== SUPPLIED MATERIAL ==

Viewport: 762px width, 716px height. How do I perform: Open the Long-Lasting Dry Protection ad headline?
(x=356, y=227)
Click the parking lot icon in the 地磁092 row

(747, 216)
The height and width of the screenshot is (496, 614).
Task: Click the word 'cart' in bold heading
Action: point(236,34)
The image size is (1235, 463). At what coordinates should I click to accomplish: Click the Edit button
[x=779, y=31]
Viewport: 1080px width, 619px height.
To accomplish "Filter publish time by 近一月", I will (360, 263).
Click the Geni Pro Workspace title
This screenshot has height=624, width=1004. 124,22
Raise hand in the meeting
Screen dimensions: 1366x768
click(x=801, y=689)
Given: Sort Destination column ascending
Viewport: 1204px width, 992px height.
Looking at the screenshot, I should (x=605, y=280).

===

-- BRIEF --
In full and without alteration, write out each record.

-- OUTPUT OF THE EXERCISE --
Viewport: 762px width, 716px height. How do I perform: Open the Long-Lasting Dry Protection ad headline?
(x=356, y=227)
Click the parking lot icon in the 地磁092 row

(747, 216)
The height and width of the screenshot is (496, 614).
Task: Click the word 'cart' in bold heading
Action: point(236,34)
The image size is (1235, 463). At what coordinates should I click to accomplish: Click the Edit button
[x=779, y=31]
Viewport: 1080px width, 619px height.
To accomplish "Filter publish time by 近一月", I will (360, 263).
Click the Geni Pro Workspace title
This screenshot has height=624, width=1004. 124,22
Raise hand in the meeting
Screen dimensions: 1366x768
click(x=801, y=689)
Given: Sort Destination column ascending
Viewport: 1204px width, 992px height.
Looking at the screenshot, I should (x=605, y=280).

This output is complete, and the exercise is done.